Modern tradition: Muzzleloader season a prime time to bag whitetails in Arkansas

Edwin Hinkson Sr. of Paron takes at least one deer with a muzzleloader every year.
Edwin Hinkson Sr. of Paron takes at least one deer with a muzzleloader every year.

Muzzleloader deer season opened Saturday, beginning a long stretch through Christmas when hunters may take deer with firearms.

Of course, a modern gun, antlerless-only season took place Oct. 13-17, but that was only for private land. The muzzleloader season is statewide, so you can hunt on national forests, national wildlife refuges, wildlife management areas and U.S. Army Corps of Engineers property, where permitted.

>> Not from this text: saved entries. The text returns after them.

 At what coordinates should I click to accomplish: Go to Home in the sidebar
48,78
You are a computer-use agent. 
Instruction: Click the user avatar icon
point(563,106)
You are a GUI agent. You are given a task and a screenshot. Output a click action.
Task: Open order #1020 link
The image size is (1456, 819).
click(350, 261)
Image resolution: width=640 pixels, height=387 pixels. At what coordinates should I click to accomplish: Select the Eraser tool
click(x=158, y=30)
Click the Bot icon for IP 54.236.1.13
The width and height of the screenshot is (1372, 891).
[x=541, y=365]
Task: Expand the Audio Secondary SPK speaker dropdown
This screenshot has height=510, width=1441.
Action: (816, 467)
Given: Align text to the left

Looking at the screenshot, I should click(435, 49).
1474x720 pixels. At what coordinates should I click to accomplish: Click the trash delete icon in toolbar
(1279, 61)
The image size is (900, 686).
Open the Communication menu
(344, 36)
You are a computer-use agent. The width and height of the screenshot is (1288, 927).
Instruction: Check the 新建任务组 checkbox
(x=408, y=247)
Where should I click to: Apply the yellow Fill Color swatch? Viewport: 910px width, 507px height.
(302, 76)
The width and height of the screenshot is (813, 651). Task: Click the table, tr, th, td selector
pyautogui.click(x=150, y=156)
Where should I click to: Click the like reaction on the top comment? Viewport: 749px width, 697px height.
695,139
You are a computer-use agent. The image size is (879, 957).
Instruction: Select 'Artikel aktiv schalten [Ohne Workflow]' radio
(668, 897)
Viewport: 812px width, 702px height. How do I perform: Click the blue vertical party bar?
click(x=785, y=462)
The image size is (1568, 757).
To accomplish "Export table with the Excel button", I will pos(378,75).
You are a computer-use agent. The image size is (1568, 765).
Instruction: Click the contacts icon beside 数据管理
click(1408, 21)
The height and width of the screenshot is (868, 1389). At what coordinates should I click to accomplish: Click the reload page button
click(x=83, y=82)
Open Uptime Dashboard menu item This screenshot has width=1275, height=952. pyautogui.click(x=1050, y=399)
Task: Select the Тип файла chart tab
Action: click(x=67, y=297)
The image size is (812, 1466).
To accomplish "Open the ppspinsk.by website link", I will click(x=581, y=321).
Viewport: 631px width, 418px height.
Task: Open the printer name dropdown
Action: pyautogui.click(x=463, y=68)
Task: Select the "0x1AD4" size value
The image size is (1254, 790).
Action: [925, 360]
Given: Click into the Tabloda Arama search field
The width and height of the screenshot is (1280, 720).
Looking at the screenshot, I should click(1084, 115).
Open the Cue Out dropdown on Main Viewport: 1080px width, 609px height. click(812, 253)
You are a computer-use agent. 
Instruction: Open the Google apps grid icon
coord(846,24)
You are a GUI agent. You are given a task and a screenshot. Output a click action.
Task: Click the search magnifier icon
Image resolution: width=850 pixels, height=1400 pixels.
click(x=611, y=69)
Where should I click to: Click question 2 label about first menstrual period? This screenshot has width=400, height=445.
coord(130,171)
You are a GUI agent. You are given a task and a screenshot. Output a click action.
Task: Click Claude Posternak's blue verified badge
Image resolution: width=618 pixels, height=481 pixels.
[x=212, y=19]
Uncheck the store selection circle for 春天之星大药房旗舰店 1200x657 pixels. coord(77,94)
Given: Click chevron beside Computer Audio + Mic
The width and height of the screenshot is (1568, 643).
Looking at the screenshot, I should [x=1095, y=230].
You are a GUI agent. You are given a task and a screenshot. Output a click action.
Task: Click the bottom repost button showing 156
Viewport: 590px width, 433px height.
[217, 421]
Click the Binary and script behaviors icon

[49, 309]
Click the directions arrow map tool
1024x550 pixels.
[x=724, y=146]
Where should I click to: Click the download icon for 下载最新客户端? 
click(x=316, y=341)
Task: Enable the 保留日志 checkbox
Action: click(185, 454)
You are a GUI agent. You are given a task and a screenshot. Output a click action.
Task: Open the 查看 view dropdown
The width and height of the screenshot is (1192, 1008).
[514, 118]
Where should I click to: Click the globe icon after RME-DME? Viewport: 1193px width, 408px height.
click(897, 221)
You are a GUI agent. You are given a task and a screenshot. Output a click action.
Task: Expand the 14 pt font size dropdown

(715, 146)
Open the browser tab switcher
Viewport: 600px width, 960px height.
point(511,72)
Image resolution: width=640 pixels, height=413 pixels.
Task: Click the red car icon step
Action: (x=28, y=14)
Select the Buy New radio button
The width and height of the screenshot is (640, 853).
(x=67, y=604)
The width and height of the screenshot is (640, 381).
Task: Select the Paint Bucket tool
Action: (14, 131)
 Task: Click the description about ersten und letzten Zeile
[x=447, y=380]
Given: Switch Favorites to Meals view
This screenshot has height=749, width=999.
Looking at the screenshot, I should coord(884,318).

A modern gun deer season for hunters age 16 and younger will take place Nov. 3-4, followed by the statewide opening of modern gun deer season Nov. 10.

For muzzleloader deer season, hunters may only use non-repeating firearms that load from the muzzle. Muzzleloading firearms come in a variety of styles in varying levels of modernization, but they all operate on the same principle. A catalyst, be it a chunk of flint, percussion cap, 209 shotgun primer or large rifle primer, detonates a powder charge that must also be loaded from the muzzle. The bullet, be it a round lead ball, conical lead bullet or modern jacketed bullet, is seated firmly atop the powder charge.

When the powder ignites, the rapidly burning gas creates 13,500-23,400 pounds per square inch of pressure -- depending on the propellant and bullet -- to send the bullet down the barrel and out the muzzle.

Muzzleloader season, as it is popularly known, is a prime time to hunt whitetailed deer. The weather is usually pleasant. Mornings and evenings are cool, and the foliage is taking on its fall splendor. Mosquitoes, gnats and horseflies are not as bothersome as they were in warmer weather.

The break-action, such as the Thompson/Center Encore 209x50, is the most popular style of modern muzzleloader. This .50-caliber rifle uses a 209 primer to ignite the powder charge.
The break-action, such as the Thompson/Center Encore 209x50, is the most popular style of modern muzzleloader. This .50-caliber rifle uses a 209 primer to ignite the powder charge.

Deer are in the pre-rut, a period of high activity before the breeding season. Mature bucks are more likely to move during the daylight hours, and you might even see several bucks together. Does are still in groups, too.

Mid-October is usually dry. This is when acorns and soft mast usually fall, so deer prefer those food items over supplemental feed that hunters provide, like corn, soybeans and rice bran.

This year is much different, and hunting patterns will be different, too. Because of the wet weather, most trees have already shed their acorns, and soft mast like persimmons has already fallen and been consumed. Consequently, deer will pay more attention to supplemental feed and to cultivated food plots than they usually do this time of year.

The peak times for deer movement are within 90 minutes after sunrise, within 90 minutes before dusk, and often a 90-minute period in the middle of the day.

Where I hunt in Grant County, I have one stand that is very dependable during muzzleloader season. It is in a streamside management zone between two pine thickets.

I could always depend on a doe showing up at a certain place in a clearing at about 8 a.m. on opening day. Through 2011, big herds of does often appeared in the clearing at dusk. The members of my hunting club don't see herds anymore because we and the hunters in neighboring clubs kill a lot more does nowadays, but we see more pronounced pre-rut activity. I notice bigger rub lines where bucks rub their antlers on trees, and also more scrapes where paw the ground and mark with scent. Scrapes are like check-in kiosks for deer to leave scent messages to the opposite sex.

For the last two year, does no longer visit this place in the morning, but mature bucks usually visit in the evening. In 2017, I killed my biggest buck to date at my club during muzzleloader season. The same evening, within minutes of me killing my buck, another member of our club also killed a mature buck about a half a mile away.

In 2015 I missed the biggest buck I'd seen to date at my club during the muzzleloader season.

For reasons I cannot identify, muzzleloader season has transitioned from a guaranteed time to take a doe to a time when there is excellent chance of taking a mature buck.

Ralph Meeker, the deer program coordinator for the Arkansas Game and Fish Commission, said hunters usually kill 25,000 to 30,000 with muzzleloaders annually, or about 13 percent of the total deer harvest.

Hunters usually kill about 35,000 deer on opening day of the modern gun season alone. The number that hunters kill with muzzleloaders is comparatively modest, but the muzzleloader season is an important element for managing the state's deer population.